TV Santosh says, “I liked the idea of art having a socially constructive function — like theyyam is an artform powerful enough to heal people. We used to think artists couldn’t do anything because they were weak.” Santosh’s work reveals a disenchantment with the possibilities of technology and the havoc it can wreak — the Bhopal gas tragedy and the Chernobyl nuclear explosion are reflected in his monumental paintings that themselves seem to give off a radioactive heat.

But not all artists come from a politicised background. Baiju Parthan, widely recognized as an intellectual among his peers, is different from everyone else in the art scene. “He’s very reclusive, has his own world contrary to any other artist in India. He has his own original language using information, science, comparative mythologies,” says Komu.

But perhaps more than place of origin, it was the act of migration that impacted the Malayali artist. “There is also a big difference between small town Kerala artists and Bombay artists — the sensibility of somebody who is transplanted, rootless, trying to find their moorings,” says Parthan. “And this process gives them a different way of looking: a sense of loss, of humour. I don’t think someone brought up in Delhi has that same attitude — they tend to be very serious while these guys are fascinated by the urban, but also contemptuous of it.” “The culture of migration is very much a part of Kerala. and it’s a language used by a lot of Malayalis. Often what people can’t see from the inside, those from the outside can,” says Komu.

Malayali artist were also grouped together based on their use of media generated images rendered in a photorealist style. Known as “neomediatic realism”, it was fuelled by a sudden confrontation with satellite tv and the Internet. But for early adopters, neomediatic realism offered a singular form of expression. “I would get photos from different kinds of media. I found that if I made it a negative and manipulated it, it became a universal image,” says Santosh. Parthan’s interest in media arose out of a concern for how the world is created. “Images that have so much potential today, are tomorrow’s trash. I started to retrieve these images, to signify them and turn them into collectibles. I had a reason for it. But most critics didn’t care to look deeper— they considered it a fad, a quick sell.”

But neomediatic realism as practiced by these artists transformed art in India by making it attractive to a new breed of collectors. “A lot of people wanted to buy art, but couldn’t relate to extremely minimal abstract art. They saw these recognizable, well rendered images, and they could immediately connect to it,” says Parthan. “In the 1990s, the new nri collector — many of whom were Sindhis — didn’t want European stuff, they wanted Indian.” Thanks to their patronage, figuration came back in a big way. Now many art institutions are run by Sindhis who really revitalised the whole scene.”

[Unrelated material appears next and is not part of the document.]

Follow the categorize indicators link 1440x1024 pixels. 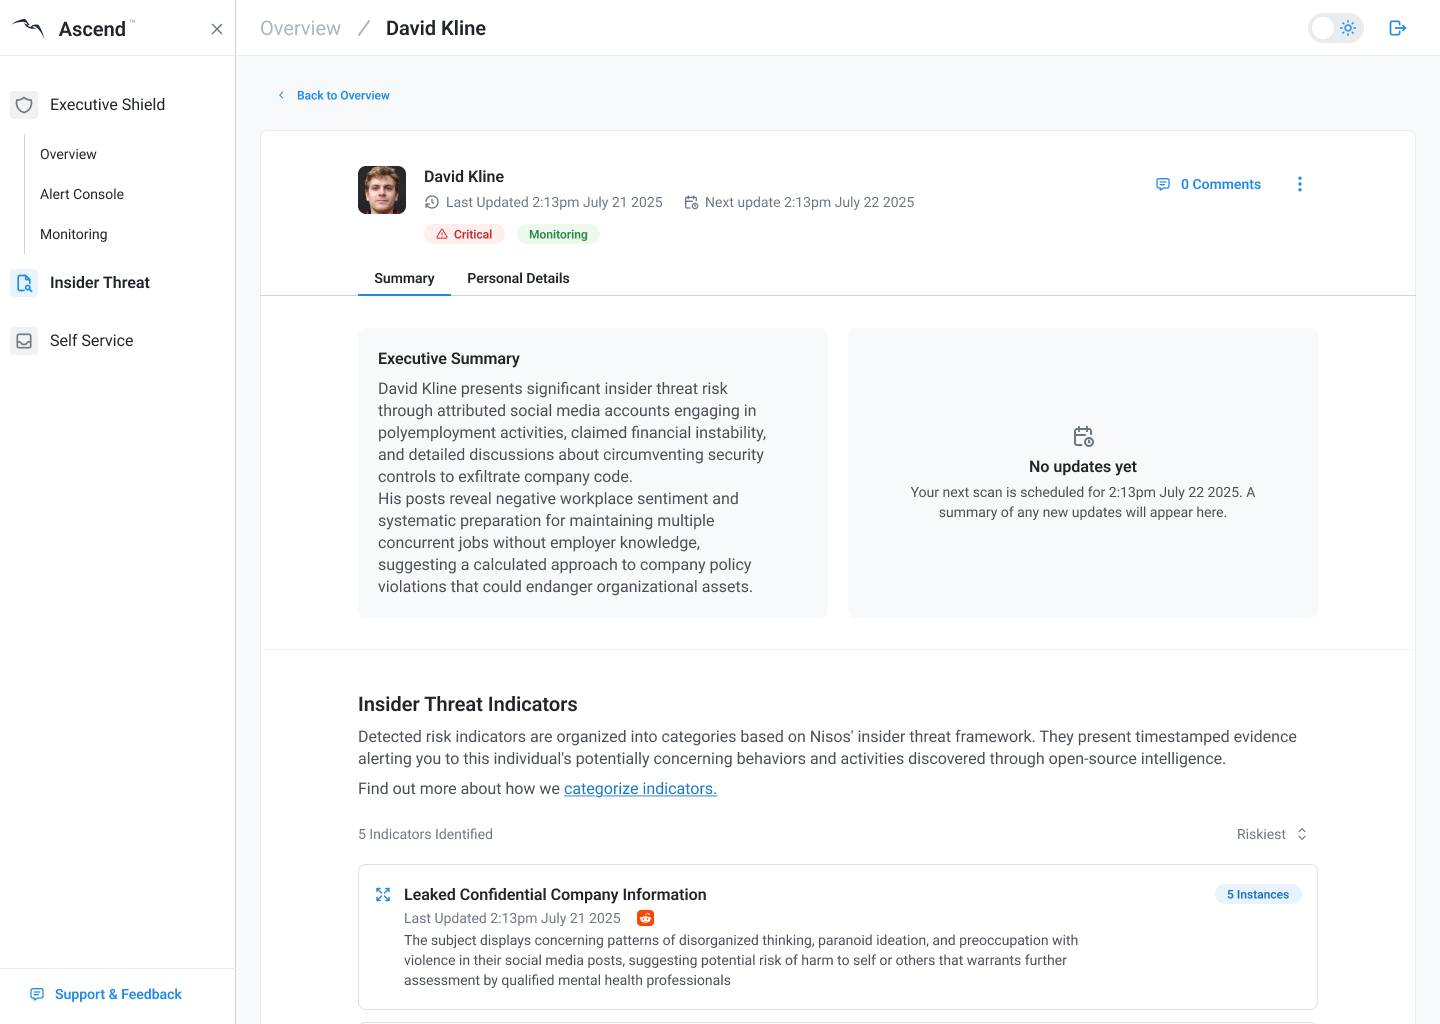640,789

This revitalisation has brought about the drama of today’s Indian art market. “Now everybody wants to be an artist because of the fame, the money,” says Jyothi Basu. But has this brought about any competitiveness among the Kerala artists? “No not at all. In fact we sit and discuss our work a lot,” Santosh says. “It’s more like we are competitive with ourselves.” In fact, everyone agrees that after leaving the pessimism and difficulties of Kerala behind, Malayali artists tend to work very hard. “Maybe that insecurity of not having a grounding makes you go that extra mile. Those artist who have achieved something are passionate —they’ll work 18-19 hours a day,” says Parthan. Migrating outside the state though vital to artistic growth was an opportunity unavailable to women in what Komu describes as “a male chauvinist society. and which might explain the dearth of female artist from Kerala.

For Basu, who worked for years as a set designer, success did not come easy. “There came a time when I was too conscious of political issue, so I stopped.” he recalls. “Work became a burden. Art is supposed to be a means whereby you don’t have to suffer again. There is already so much suffering in the world.”